Friday 11 May 2012

EEvents in the Euro Zone have taken on a strange twist.


The Euro-Zone Becomes the Twilight Zone
Rod Serling is not doing the narration for the e-Zone unravel. And he will never turn the control of your television set back to you. It’s just going to start getting weird and keep getting weirder.

By Robert Brusca


9 May, 2012


Events in the euro Zone have taken on a strange twist. It’s not that Greece’s problems are not unanticipated. Indeed, when Greece secured its bailout, the stepwise doling out of funds anticipated just such an event in Greece; that the dominant parties might be ejected for what they agreed to putting minor players in control –players who did not sign on for austerity and will not sign on for it.

So we may be in some odd place but it is hardly unexpected to anyone who has been thinking ahead. But thinking ahead isn’t enough…

Seeing this impasse in train is not the same as having a solution for it. Even Europe is at odds seemingly with itself.

Thinking about blocking the next €5 billon payment that is supposed be squeezed in a ahead of Greece agreeing to post any more austerity measures is one of the odd twists that someone somewhere in euro-land thinks makes sense. It is odd because the bulk of this payment is supposed to service debt at the ECB. So if this payment is withheld Europe would apparently cause Greece to default on its payments to the ECB. How when Greece has not done anything wrong (yet) Europeans would justify this is beyond me. I think it’s just a bunch of knee-jerk chain jerking.

Without a government Greece has no way to respond to or deal with such threats. More to the point what would such a thing accomplish? It would ‘prove’ to Greece that the bailout was about funneling monies to save banks and that in the end Europe never intended to give Greeks any opportunity to manage their own affairs, cutting them off before they could even make a decision on their own future.

Agree or not with my take on this, it’s one of the odder threats since while it would put Greece in default it would deprive the ECB of payments that previously had been all-but secured.
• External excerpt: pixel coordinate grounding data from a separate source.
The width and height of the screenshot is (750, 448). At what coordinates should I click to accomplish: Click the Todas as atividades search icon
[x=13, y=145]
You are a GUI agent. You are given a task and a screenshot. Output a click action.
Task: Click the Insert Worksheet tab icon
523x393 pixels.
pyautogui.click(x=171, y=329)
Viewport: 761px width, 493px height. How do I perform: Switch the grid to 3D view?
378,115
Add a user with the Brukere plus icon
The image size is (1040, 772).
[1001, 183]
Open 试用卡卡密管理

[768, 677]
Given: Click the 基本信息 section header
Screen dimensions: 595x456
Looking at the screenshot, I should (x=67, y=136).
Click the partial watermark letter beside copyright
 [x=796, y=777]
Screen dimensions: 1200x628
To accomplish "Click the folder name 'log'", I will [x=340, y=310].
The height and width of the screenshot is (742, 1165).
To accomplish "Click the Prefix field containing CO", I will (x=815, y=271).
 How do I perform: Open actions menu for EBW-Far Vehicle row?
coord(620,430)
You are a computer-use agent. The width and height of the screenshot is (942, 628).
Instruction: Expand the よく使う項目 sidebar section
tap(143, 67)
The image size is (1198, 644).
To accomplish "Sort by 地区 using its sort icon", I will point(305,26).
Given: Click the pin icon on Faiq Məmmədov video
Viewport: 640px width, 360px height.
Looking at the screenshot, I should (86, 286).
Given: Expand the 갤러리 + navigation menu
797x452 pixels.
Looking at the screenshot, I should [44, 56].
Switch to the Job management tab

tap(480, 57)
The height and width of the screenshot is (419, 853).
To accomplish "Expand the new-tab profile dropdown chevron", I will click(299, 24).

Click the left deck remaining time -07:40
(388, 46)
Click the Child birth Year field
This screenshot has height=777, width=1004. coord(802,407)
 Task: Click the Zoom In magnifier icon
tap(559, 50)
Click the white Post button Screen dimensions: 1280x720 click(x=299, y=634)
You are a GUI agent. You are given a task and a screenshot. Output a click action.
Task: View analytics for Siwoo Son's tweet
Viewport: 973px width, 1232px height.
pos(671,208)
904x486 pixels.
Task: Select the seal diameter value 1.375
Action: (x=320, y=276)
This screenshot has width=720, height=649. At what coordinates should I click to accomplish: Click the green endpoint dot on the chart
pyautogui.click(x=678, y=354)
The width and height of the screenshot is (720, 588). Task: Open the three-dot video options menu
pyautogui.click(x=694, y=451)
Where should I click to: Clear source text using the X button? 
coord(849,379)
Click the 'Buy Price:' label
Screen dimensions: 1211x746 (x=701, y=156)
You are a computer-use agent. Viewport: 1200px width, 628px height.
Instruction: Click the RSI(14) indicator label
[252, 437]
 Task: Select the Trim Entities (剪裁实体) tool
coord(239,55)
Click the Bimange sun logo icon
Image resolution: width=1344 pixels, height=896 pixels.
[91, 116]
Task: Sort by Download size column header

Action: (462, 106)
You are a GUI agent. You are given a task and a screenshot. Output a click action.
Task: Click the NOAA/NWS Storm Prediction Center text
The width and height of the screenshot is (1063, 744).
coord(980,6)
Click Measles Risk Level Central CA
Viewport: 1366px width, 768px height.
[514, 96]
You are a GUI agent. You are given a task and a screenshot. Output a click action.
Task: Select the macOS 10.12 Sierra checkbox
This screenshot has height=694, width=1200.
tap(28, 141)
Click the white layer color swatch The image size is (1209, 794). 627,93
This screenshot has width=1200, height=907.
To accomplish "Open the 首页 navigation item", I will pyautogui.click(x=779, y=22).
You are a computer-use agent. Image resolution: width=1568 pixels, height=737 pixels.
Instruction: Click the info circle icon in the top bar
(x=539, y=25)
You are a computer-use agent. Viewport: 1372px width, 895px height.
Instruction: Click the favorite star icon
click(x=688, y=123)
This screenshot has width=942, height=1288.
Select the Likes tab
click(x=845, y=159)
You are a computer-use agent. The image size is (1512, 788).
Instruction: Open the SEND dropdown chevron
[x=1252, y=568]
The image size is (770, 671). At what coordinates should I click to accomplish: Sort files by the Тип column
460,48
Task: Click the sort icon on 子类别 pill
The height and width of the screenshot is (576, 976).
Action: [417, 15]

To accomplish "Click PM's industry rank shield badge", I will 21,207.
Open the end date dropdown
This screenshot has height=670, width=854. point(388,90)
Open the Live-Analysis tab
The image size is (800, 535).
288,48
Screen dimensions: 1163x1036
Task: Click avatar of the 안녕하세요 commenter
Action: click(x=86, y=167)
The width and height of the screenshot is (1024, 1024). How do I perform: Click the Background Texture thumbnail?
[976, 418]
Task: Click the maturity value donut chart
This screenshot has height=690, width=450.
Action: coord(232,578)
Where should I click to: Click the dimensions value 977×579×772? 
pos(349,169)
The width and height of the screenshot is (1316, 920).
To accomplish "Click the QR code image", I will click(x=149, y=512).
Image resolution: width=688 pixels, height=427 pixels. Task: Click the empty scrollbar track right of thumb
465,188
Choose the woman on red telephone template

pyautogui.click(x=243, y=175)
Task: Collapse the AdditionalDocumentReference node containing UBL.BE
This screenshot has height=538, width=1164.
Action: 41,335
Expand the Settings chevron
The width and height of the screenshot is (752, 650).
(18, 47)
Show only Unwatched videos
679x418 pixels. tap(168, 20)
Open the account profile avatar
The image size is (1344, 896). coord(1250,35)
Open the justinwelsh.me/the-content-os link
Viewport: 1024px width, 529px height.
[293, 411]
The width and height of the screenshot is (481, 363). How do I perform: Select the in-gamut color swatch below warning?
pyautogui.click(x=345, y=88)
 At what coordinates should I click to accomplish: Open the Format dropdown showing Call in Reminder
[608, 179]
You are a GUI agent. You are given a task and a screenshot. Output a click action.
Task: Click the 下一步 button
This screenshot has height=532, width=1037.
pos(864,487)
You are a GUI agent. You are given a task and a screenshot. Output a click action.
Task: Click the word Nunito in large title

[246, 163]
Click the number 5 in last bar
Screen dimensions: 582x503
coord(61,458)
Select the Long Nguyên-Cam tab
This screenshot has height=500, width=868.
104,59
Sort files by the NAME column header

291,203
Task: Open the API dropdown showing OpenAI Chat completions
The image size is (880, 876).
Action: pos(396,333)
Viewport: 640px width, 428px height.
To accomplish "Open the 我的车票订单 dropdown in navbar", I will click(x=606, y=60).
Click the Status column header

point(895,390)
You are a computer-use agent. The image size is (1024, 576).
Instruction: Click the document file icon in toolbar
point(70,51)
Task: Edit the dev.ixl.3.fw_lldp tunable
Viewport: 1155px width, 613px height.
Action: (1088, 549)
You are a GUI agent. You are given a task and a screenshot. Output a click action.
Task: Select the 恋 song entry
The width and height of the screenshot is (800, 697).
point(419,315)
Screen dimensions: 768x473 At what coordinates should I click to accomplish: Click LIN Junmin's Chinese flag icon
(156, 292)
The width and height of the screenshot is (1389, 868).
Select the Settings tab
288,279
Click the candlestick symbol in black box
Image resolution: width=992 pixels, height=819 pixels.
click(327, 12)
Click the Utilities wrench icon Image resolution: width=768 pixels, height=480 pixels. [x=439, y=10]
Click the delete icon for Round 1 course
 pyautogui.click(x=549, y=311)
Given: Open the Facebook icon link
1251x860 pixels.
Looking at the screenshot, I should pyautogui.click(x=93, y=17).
This brings us to another reason why this whole episode that may be leading to EMU disintegration is so strange. The German target2 claims represent a huge slug of funds at risk. But that pile of funds may not be quite what you think. And target2 is hotly debated.

The Bundesbank’s Weidmann has said this about those balances: “As I see it, the Bundesbank’s Target2 claims do not constitute a risk in themselves because I believe the idea that monetary union may fall apart is quite absurd. Whether and to what extent losses arising from liquidity provision actually impinge on the Bundesbank’s balance sheet does not depend on the volume of the Bundesbank’s Target2 claims. This is also true for the hypothetical scenario, which has sparked much public debate, of a member state with a negative Target2 balance potentially exiting monetary union.

Even in such a case – which I consider to be highly unlikely – the risk remains rooted in the nature and volume of the liquidity provision. This might result in partial defaults on the ECB’s claims. However, any losses sustained by the ECB would have to be borne jointly by all Eurosystem central banks, irrespective of the size of their Target2 balance.”

Extrapolating from that, Weidmann sees the loss of net liabilities by a departing member as THE loss to the system that would be shared by member banks regardless of each country’s target2 position. The Bundesbank’s target 2 balances are not at issue. Should a net liability holder leave, the EMU it would foist losses on the members that remain in EMU.

That suggests that as long as the euro leavers are few and their net liability positions on target2 balances are small enough, EMU secession is tolerable. To Weidmann what matters is the size of the balances on the balance sheet of the bank that leaves the Zone.

This puts a new dimension on Greece’s problems. And it puts a new dimension on the risk or costs of knock-on effects. If Greece left and if enough other members followed (with negative target2 balances) that could shift a large burden back onto not just Germany but all remaining EMU members.

One wonders if there is not some calculation here whereby the burden of staying in the euro and accepting the distribution of these losses would make leaving a more viable option.

Put another way we wonder if there is a systemic instability in EMU? Is it something akin to the Titanic hitting the iceberg that just could not exist and could ever do that kind of damage to such a wundership? In retrospect the safest thing would have been to sleep in a life boat...but only the right lifeboat. What is the analog for the e-Zone of the right lifeboat?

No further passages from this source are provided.